Ikr..right now i have an install bag and a trouble shooting bag...both can be carried at same time...gonna try and do the infamous "one bag fits all"....we will see.


----------



## inetdog (Apr 13, 2016)

Kellyetheredge said:


> Ikr..right now i have an install bag and a trouble shooting bag...both can be carried at same time...gonna try and do the infamous "one bag fits all"....we will see.


You can carry one bag in each hand and balance or you can carry one bag and lean awkwardly sideways. Consider your back!


----------



## Kellyetheredge (Jun 11, 2016)

Lol..you are right. Time to use my apprentices back. Lol. Unlike some people..i do appreciate my helpers..apprentice...and always carry..put up..my own tools. But back on track..im gonna give the veto a try...pack smartly.


----------



## TRurak (Apr 10, 2016)

The bag in my pictures is 65 pounds loaded however, when I'm troubleshooting on a roof or far from my truck,i have everything I need


----------



## quick_2 (Dec 12, 2012)

Got a veto tech-xl a couple weeks ago. So far its been great, although im adjusting to where everything is. 

The bag is heavy, BUT, compared to my husky square open top bag, it is a dream to carry by the shoulder strap.
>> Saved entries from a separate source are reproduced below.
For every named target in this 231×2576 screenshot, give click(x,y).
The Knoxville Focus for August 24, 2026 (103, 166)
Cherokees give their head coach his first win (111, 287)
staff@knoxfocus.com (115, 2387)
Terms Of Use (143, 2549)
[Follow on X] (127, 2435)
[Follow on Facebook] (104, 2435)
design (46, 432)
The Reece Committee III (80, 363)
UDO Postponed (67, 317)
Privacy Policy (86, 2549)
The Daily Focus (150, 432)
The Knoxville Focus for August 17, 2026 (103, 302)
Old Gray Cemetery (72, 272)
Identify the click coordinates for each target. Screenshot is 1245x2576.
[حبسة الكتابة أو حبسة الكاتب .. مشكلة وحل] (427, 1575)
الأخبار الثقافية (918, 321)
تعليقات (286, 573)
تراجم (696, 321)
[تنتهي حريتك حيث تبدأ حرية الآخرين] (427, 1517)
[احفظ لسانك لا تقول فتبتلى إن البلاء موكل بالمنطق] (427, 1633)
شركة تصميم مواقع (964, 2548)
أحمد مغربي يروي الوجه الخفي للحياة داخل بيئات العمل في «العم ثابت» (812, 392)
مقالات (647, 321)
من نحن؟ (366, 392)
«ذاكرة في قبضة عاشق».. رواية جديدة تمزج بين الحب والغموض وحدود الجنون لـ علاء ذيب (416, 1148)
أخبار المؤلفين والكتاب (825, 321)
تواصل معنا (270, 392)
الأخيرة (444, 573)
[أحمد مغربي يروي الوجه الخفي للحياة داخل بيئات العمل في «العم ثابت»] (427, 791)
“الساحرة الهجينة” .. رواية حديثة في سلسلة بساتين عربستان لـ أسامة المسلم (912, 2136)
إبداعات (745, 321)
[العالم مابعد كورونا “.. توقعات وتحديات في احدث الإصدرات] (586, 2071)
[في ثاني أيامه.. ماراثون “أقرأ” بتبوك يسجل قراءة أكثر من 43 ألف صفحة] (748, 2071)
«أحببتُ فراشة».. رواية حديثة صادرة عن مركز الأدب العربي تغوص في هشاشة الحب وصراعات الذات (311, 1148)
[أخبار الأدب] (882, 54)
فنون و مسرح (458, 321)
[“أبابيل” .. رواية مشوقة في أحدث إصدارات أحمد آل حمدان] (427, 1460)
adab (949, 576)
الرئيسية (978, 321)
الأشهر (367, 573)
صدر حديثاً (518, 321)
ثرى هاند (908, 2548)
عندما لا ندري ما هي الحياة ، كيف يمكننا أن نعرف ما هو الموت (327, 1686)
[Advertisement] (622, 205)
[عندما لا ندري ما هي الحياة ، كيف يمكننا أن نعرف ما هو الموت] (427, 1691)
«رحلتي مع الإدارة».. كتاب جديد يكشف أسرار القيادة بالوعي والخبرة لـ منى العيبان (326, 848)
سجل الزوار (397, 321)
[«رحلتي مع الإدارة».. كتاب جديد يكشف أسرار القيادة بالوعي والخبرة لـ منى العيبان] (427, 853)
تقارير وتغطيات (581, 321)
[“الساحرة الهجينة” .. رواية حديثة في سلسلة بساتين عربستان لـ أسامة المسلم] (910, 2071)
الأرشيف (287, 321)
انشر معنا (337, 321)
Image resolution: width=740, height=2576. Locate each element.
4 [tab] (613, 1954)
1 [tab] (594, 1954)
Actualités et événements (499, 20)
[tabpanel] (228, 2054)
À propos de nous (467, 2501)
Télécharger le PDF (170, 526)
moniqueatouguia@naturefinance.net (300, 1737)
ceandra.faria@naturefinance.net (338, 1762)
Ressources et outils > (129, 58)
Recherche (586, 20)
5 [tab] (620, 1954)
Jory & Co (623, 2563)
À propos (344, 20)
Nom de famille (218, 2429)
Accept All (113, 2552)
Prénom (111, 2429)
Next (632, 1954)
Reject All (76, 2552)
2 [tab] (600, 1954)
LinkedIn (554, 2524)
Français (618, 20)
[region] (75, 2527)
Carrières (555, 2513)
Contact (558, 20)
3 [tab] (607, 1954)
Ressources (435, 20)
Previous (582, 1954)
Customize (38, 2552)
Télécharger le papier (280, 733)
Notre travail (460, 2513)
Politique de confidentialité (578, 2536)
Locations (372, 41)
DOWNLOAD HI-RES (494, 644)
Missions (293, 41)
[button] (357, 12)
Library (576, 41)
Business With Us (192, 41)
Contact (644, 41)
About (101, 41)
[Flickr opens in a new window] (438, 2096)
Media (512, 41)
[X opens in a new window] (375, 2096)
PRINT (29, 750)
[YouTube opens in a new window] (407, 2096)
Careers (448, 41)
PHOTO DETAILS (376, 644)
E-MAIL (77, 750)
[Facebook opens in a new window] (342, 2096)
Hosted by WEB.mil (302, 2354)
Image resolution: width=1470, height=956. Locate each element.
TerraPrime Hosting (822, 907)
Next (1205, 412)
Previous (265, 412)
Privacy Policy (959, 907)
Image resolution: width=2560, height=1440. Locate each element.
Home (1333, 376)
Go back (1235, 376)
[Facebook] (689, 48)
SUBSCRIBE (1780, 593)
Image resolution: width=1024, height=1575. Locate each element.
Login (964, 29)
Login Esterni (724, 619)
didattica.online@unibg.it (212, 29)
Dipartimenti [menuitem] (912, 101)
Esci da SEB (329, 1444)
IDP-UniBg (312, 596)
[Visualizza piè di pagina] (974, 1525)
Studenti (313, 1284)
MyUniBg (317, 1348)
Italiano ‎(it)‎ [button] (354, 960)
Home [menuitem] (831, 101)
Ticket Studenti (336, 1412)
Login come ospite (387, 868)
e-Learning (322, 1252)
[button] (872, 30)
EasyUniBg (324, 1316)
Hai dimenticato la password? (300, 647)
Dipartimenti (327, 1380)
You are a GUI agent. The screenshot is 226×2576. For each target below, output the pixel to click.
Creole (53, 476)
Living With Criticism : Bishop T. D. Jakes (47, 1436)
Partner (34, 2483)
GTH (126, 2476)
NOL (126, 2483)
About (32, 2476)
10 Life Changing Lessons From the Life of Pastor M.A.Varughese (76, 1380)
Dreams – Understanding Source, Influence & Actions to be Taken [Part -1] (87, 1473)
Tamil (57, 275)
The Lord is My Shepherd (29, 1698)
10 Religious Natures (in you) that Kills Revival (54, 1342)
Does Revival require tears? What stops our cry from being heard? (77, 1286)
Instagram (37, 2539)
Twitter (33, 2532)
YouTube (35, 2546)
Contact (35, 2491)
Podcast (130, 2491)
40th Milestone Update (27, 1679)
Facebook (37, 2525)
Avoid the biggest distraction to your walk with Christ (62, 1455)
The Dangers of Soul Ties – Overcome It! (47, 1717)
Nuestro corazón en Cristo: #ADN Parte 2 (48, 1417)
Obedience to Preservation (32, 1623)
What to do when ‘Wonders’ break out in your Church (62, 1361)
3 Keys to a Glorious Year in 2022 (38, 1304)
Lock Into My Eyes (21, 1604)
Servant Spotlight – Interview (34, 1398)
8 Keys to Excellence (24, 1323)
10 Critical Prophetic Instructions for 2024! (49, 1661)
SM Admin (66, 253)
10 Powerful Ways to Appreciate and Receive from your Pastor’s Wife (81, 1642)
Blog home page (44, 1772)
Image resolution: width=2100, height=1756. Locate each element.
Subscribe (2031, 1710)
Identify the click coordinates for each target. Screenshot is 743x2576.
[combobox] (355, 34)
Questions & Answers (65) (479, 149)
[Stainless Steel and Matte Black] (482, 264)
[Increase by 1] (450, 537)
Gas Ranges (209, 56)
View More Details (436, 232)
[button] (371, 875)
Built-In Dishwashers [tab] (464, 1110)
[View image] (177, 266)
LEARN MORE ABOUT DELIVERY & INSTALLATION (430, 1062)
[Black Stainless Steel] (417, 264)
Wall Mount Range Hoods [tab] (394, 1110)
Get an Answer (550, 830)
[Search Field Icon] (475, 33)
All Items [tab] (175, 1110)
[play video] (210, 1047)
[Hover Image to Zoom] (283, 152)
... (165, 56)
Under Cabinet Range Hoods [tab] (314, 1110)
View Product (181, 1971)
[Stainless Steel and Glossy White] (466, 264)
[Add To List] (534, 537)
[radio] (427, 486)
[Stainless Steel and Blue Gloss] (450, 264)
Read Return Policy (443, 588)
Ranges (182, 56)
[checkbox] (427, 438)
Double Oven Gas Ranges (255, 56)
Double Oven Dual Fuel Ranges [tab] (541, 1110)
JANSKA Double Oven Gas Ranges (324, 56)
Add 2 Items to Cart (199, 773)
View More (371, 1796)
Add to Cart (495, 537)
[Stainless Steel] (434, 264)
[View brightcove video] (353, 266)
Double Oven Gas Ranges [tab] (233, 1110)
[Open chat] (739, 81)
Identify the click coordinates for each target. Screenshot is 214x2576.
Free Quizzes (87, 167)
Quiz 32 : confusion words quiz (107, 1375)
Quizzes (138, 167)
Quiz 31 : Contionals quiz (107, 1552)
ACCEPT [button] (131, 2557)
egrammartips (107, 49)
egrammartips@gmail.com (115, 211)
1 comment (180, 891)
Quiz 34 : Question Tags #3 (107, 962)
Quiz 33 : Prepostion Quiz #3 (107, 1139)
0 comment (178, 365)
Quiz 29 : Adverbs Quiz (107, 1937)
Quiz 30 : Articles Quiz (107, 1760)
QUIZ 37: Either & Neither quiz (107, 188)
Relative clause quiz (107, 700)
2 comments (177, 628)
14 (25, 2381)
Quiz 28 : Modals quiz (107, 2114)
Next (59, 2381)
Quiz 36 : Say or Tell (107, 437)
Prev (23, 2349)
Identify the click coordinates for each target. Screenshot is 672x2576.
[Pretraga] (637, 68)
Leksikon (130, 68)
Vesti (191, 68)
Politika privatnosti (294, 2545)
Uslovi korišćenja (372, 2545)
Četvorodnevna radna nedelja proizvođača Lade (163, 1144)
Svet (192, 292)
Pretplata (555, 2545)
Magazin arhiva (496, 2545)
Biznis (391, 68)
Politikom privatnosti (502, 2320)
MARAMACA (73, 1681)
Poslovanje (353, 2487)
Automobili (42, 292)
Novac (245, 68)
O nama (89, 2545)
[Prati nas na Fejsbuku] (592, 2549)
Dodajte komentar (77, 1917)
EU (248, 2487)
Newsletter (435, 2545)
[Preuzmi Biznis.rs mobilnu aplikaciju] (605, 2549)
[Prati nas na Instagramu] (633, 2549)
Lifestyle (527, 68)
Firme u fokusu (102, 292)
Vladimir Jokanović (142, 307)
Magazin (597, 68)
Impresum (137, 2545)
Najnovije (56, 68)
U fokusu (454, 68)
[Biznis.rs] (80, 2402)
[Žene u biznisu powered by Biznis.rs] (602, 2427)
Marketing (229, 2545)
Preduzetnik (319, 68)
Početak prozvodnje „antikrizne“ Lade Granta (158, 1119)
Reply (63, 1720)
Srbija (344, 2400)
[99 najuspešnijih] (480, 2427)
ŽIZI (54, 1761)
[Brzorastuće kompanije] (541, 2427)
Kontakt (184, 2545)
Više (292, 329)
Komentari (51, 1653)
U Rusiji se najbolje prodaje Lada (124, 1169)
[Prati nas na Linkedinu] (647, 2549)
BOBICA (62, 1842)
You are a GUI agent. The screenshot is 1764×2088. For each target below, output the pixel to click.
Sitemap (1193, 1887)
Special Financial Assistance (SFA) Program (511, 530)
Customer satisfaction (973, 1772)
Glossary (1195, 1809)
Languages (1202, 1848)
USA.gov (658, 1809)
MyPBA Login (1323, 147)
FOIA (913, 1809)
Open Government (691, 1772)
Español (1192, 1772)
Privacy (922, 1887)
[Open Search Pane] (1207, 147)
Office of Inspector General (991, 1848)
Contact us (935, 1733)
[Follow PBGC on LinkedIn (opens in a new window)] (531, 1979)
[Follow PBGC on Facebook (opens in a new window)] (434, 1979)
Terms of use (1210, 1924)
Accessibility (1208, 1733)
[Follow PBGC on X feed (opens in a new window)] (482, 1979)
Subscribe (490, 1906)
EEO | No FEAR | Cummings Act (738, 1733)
I carry a few extra things in it than i did before because of the extra space, and i really dont mind carrying by the shoulder strap. Even with the added weight.

Carrying by the handle is heavy though. I think its worth it, you probably will too.


----------



## Kellyetheredge (Jun 11, 2016)

Just picked it up today..gonna transfer my stuff over in the am...good looking bag. 😆


----------



## Kellyetheredge (Jun 11, 2016)

Just brought it in...fiancee.."Nice...who paid for it? "..lol


----------



## Majewski (Jan 8, 2016)

Kellyetheredge said:


> Just brought it in...fiancee.."Nice...who paid for it? "..lol


Tell her it was a raffle win from ET.


----------



## Kellyetheredge (Jun 11, 2016)

Lol..told her i found it..no..company was good enough to buy it for me. Border States had it for 175.00. That was cheaper than Amazon.


----------



## Kellyetheredge (Jun 11, 2016)

Buy a veto bag..get the mb bag free...good deal...still hadnt transferred tools yet...will wait till weekend.


----------



## Majewski (Jan 8, 2016)

I demand you do it right now.


----------



## Kellyetheredge (Jun 11, 2016)

Lol...too damn tired...100 degree days..plus i wanna take my time..lol


----------



## Majewski (Jan 8, 2016)

Gross! I don't envy you. I try very hard to work mostly indoors and air controlled.


----------



## Kellyetheredge (Jun 11, 2016)

Lol..inside plant industrial electrician for 20 yrs..heavy control..plc...robots..servos..all at 71 degrees...first time "construction electrician "...might bitch sometimes but i enjoy it...especially no shift work.


----------



## Majewski (Jan 8, 2016)

Kellyetheredge said:


> Lol..inside plant industrial electrician for 20 yrs..heavy control..plc...robots..servos..all at 71 degrees...first time "construction electrician "...might bitch sometimes but i enjoy it...especially no shift work.


I am a sissy compared to you. :thumbup:


....or maybe just in general


----------



## Kellyetheredge (Jun 11, 2016)

Lol..man..plant life will spoil you...did me.


----------



## Majewski (Jan 8, 2016)

Kellyetheredge said:


> Lol..man..plant life will spoil you...did me.


Home owners that offer pastries and cocktails spoil me.


----------



## MechanicalDVR (Dec 29, 2007)

KennyW said:


> IMO the words "carry bag" and "veto xl" don't belong in the same sentence unless that sentence also contains the words "as little as possible".
> 
> Even the LC is a heavy mofo when loaded to the hilt...
> 
> Not sure your situation but just food for thought. These bags hold a lot of tools, people tend to underestimate how heavy they get.


I have an LC for service / troubleshooting that isn't super heavy. I use an XL for installs so it is riding on a handtruck or similar transportation device, not being hoofed by hand (it weighs more than some helpers I've had).


----------